I remember people comments, the shock in their faces, and the admiration in their voices when they saw that I’d gone from a 24 to a size 10, and at my height (5′ 9) I looked like an 8 and my BMI was NORMAL! Some were a bit disgusted as I didn’t look like myself, but make up covers all sins like lifeless skin, and nail varnish covers weak nails! The best bit I remember was the attention from boys who’d ignored me all my life, were now knocking at my door, the attention from strangers in clubs and the massive attention I got on a holiday I took with some friends! In fact on the outside I was positively glowing… it was the inside where everything was wrong.

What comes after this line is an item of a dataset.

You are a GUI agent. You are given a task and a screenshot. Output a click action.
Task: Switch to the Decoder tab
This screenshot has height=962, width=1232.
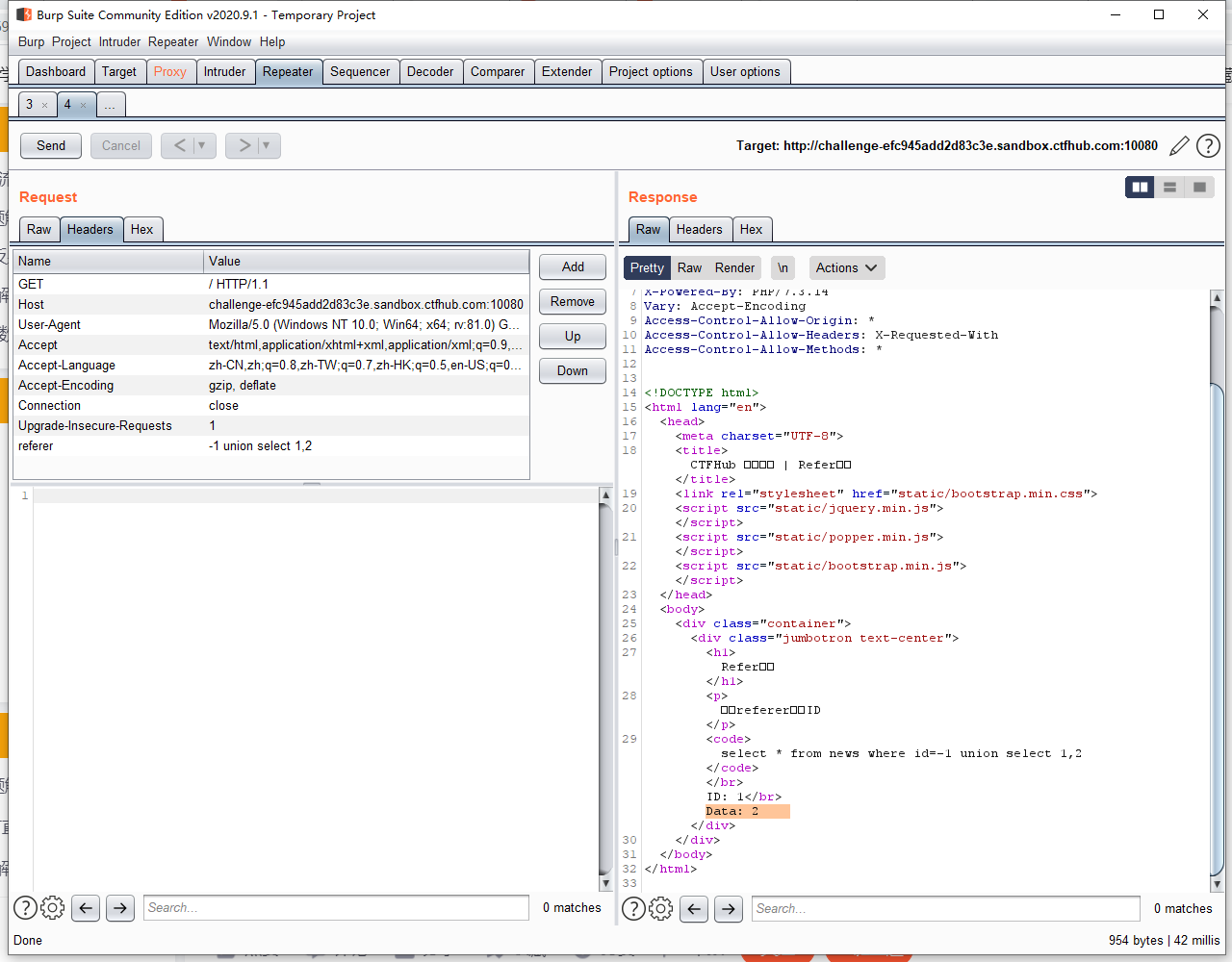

I used to get the biggest cramps ever, in the arch of my foot, I’d wake up every night for hours I wouldn’t be able to sleep because of the pain (lack of water, calcium and salt), I was constantly ill, my skin wasn’t tight, I got stretch marks, I had headaches… then I got gastroenteritis, I was taken into A&E and put on a drip, this was the night before the holiday. Luckily they let me go, there was a chance I wouldn’t be able to fly. So 2 weeks into the holiday I’m suffering with this bug, so therefore I’m lacking even more water than usual, everything I ate went straight through me, it was the most uncomfortable I’ve ever been, even more uncomfortable than being the fat girl at uni!
So, how did it all stop you’re wondering? Well I woke up in a hotel on holiday after a night of drinking with the girls, with the biggest pain down my left calf, the whole thing had basically cramped up and it was so unbearable I was screaming the entire hotel down at 4:00am, I’ve never felt that kind of pain before in my life, I’d not wish it upon anybody! (We had some very annoyed neighbours to say the least!)
And that was it, and that was literally the moment that I realised that I’ve not been good to my body and that if I want to be healthy I need to stop punishing myself and need to get in control of the binging and the purging (oh I forgot to mention, I was eating crap like Maccy D’s etc and losing weight… seems mental right, but I was purging it!).
So now, a good few years on, I’m back to a size 14 and you know what, my body likes this weight, it suits me and I fit into clothes, my skin is tighter and I feel healthy, I work out 3 times a week, I eat whatever I want to an extent, but If I binge, I work it off, and that’s the difference! I try and get my calories from healthy foods but I haven’t given up on pizza and chocolate, one thing I DON’T eat any more is pasta (I don’t keep it in the house and I rarely eat it out)! And yes, my weight has fluctuated between 11 and 13 stone, but that’s fine, currently I’m working on losing 30lbs but I’m doing it in a healthy way, eating right and working out hard. My goal is to be a size 12, but have a healthy strong body, not a weak frail one. Because I know I’ll be hotter than ever then!
I just want to say that if you do have an eating disorder, I understand, I’ve been there and you can and will get through it, because your body needs you to. Your family and friends all want what’s best for you, and you are beautiful whatever size you are. Help yourself get better and don’t leave it too late.
Now, I’m happy! Now, I eat well. Now I could never return to my old ways.